In the village of Nikolaev lives 25 families in state-owned houses. Their main industry is fishing. In the siege of this year, this village, as is known from the newspapers, is devastated by the Kyrgyz. Fort Alexandrovsky, with its trading settlement and village, was until the autumn of last year our only settlement on the eastern coast of the Caspian; but in October last year, as you know, we built another fortification at the Krasnovodsk Gulf, where Peter the Great had already indicated it.
But all this is too little to subdue the Adaevites, and even less to keep Khiva from inciting to robbery and from participating in them. The extermination of the detachment of Rukin and the siege of Fort Alexandrovsky in March of this year - clearly prove this.
It is necessary to put an end to Khiva, this nest of robbers. It is necessary to stretch a series of fortifications from Krasnovodsk along the old channel of the Amu Darya to its current channel; it is also necessary to occupy at least Kungrad, if it is impossible to rise above the city from the Aral Sea.
When we destroy the stash in the Khiva Khanate for all the murderers and robbers of our steppes - only then can we expect peace among the Kyrgyz, only then will the correct trade relations of the Caspian with Central Asia start.
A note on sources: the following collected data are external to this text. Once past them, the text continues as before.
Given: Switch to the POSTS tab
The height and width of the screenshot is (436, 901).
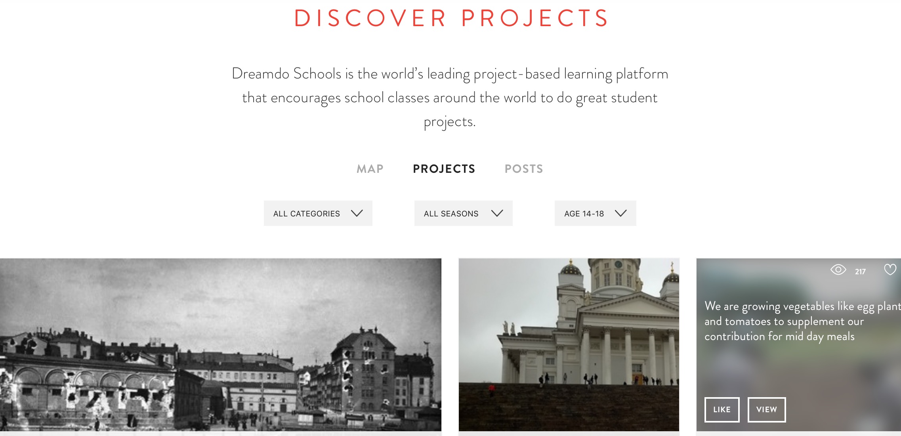Looking at the screenshot, I should 524,169.
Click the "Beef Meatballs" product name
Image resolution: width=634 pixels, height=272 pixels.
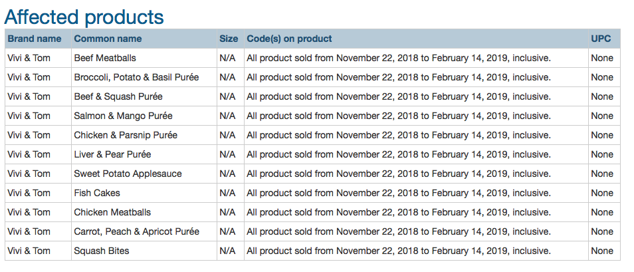(x=105, y=58)
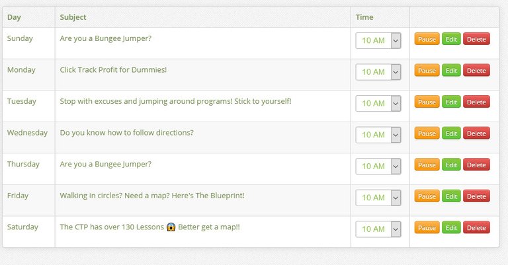Click the screaming emoji in Saturday subject
This screenshot has height=265, width=508.
[171, 227]
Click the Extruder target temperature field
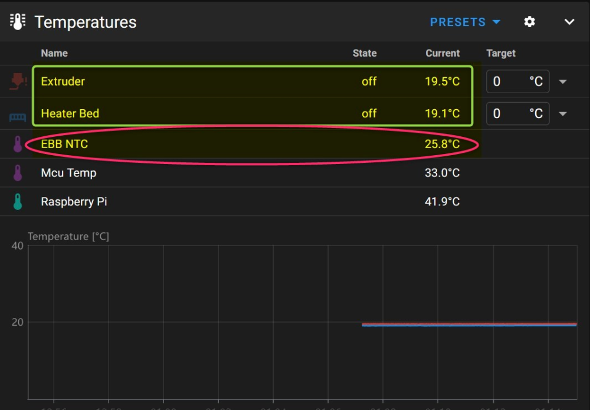The image size is (590, 410). pyautogui.click(x=518, y=81)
But first of all it is necessary to have on Embena waters although two shallow-sitting steamers and with them several whaleboats. Those and others all the time of fishing should observe the shores of the Buzachi Peninsula, where predators hide, and have an anchorage for this time in Sorytash Bay.
It is also necessary to increase the size of the Aleksandrovsky fort in order to place in it the same number of garrison as it was before 1863, i.e., to reduce the size of the fort. If the garrison of the fort was, as before 1863, 600 people, and if part of the income received from Caspian fishing was used for the maintenance of steamboats and whaleboats, Colonel Rukin would get help on time, or go to the steppe with a large detachment and Fort Aleksandrovsky would not be under siege.
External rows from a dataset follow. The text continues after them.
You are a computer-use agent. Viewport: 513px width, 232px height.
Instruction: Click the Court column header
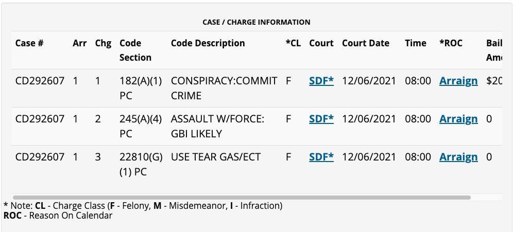(x=321, y=43)
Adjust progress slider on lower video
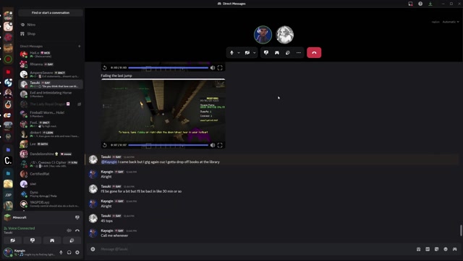463x261 pixels. 168,145
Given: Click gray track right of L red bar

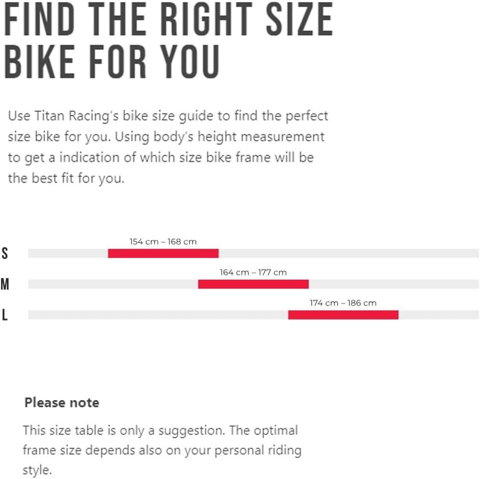Looking at the screenshot, I should coord(439,315).
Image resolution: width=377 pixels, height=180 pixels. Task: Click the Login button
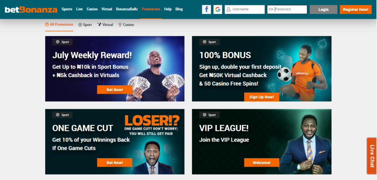click(323, 9)
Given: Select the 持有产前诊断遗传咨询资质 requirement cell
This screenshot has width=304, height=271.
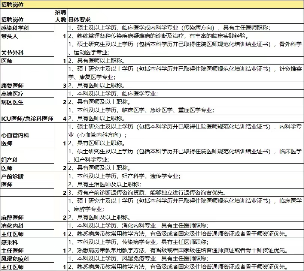Looking at the screenshot, I should pyautogui.click(x=147, y=193).
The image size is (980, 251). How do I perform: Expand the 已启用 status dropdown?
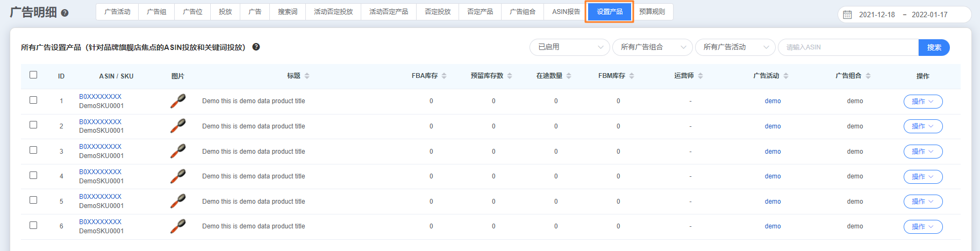tap(569, 47)
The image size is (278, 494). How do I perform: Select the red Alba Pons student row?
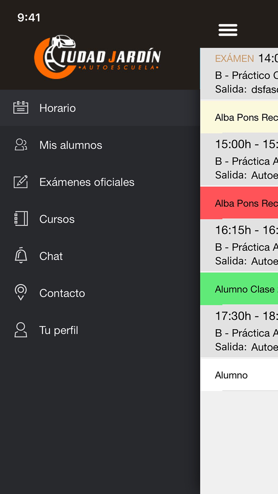(x=239, y=203)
Our Urals and fishermen would not be scalped and cut, or walk along the steppe with a ring threaded into their lips, along a rope behind a camel; in Mangyshlak one could then engage in industry. Brown coal seams have been known there for a long time. In 1846, they were found by Colonel Ivanin.
These strata were examined, by order of the Orenburg Governor-General, by mining engineer Antipov. Last summer, the Caucasus and Mercury Society explored a layer of coal one and a half arshins thick, which was already known, if not in 1846, then in 1849, to an officer of the topographic corps Skryabin and he was shown on a map lithographed in Orenburg.
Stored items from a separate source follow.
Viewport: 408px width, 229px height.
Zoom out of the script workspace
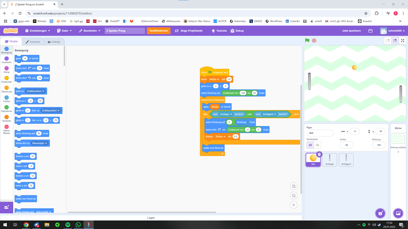294,196
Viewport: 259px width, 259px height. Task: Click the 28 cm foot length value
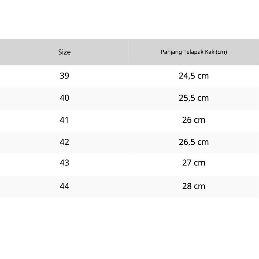pyautogui.click(x=194, y=186)

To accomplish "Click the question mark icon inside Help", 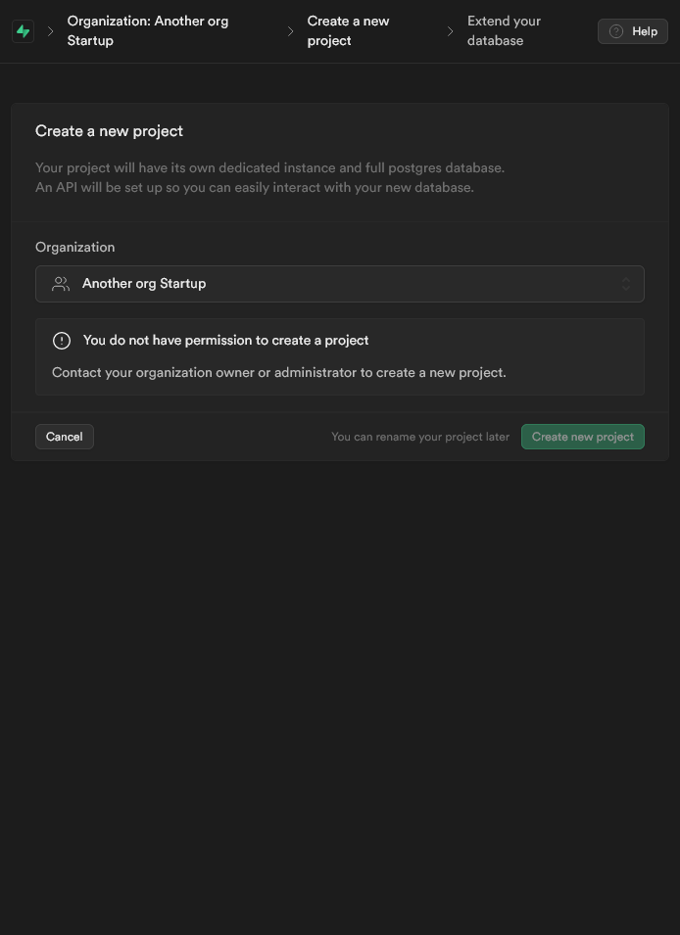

The exploration batch of the past year also found samples of brown iron ore and copper ores. But all this can be dealt with only when the worker on Mangyshlak is protected from robberies - and we hope that this is not far off.
Currently, a significant detachment of Caucasian troops is concentrated in Mangyshlak. He chose Sorytash Bay as the basis for his actions, on the shore of which Colonel Rukin died with a detachment.

"Fort Alexandrovsky: According to the precepts of Peter the Great." “Mangyshlak Peninsula” World Illustration, 1870, No. 83.